- ABOUT THIS EXERCISE
Nothing but the lines from the one with "The image size" through the end of the data should be set down, each exactly as written, and no picture should be included.

Start of EXERCISE INPUT

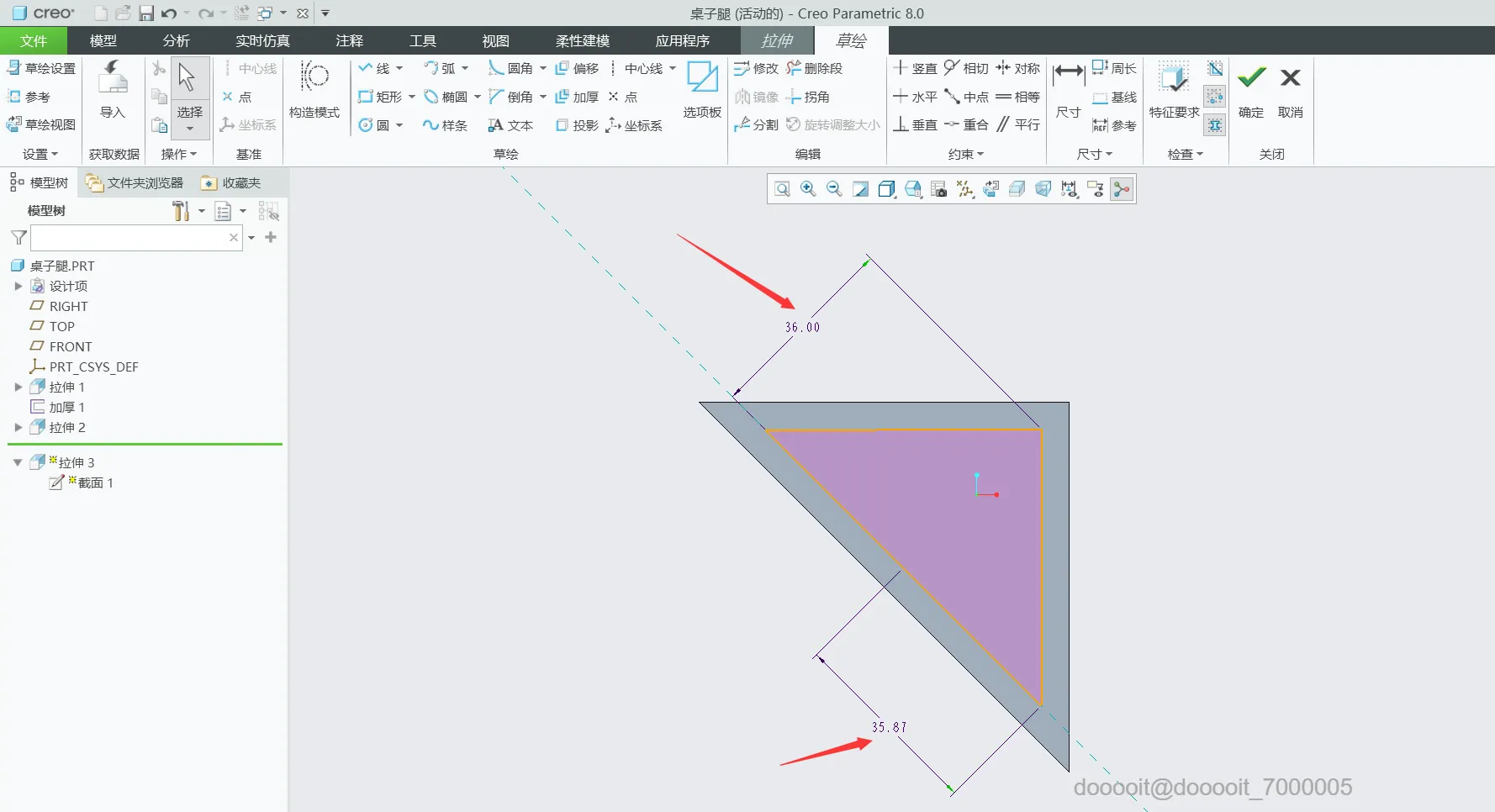
Task: Cancel the sketch with the X icon
Action: (1290, 90)
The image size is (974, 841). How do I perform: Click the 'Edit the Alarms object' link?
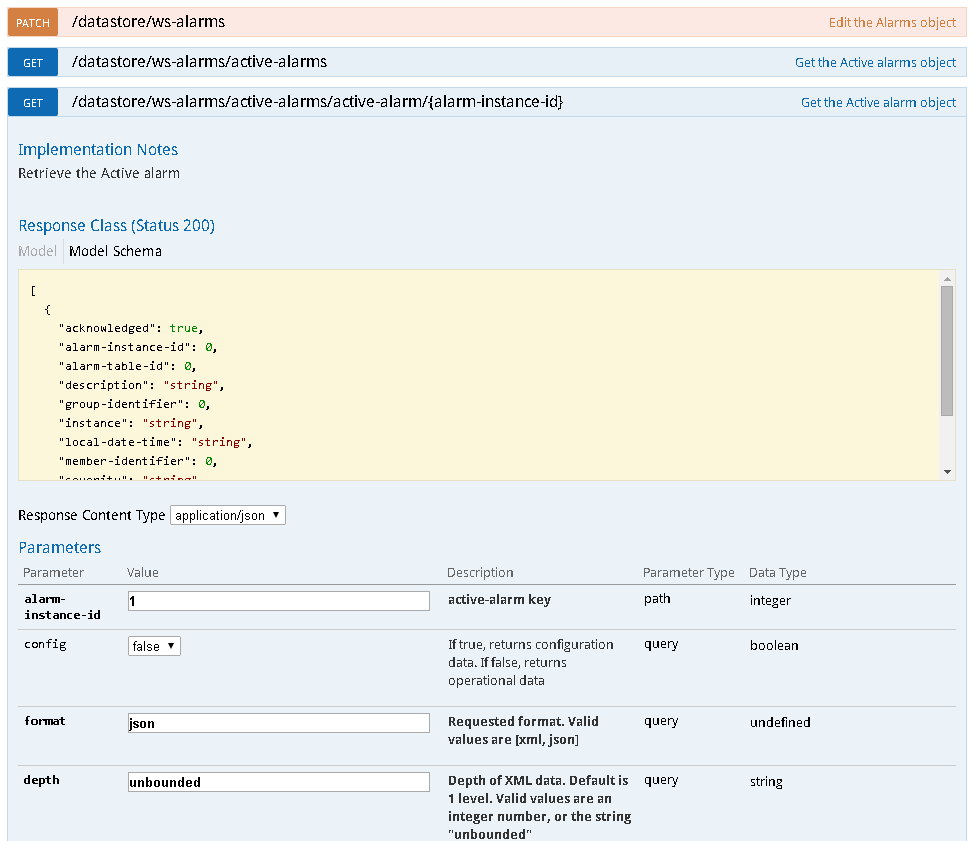click(892, 22)
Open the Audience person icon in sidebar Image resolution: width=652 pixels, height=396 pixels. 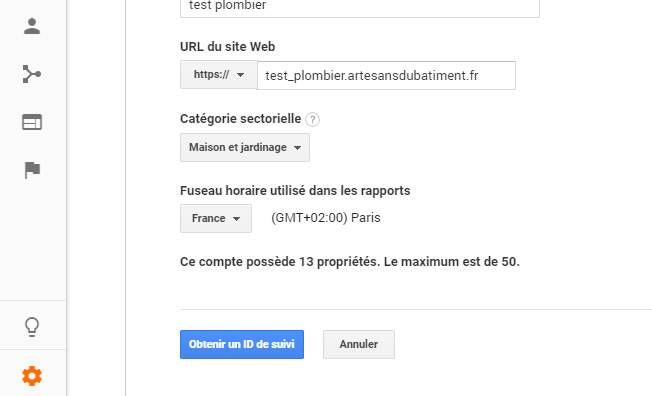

End of EXERCISE INPUT

- TASK OUTPUT
The image size is (974, 841). How do I perform: Click the 'Edit the Alarms object' link?
click(892, 22)
Open the Audience person icon in sidebar Image resolution: width=652 pixels, height=396 pixels. 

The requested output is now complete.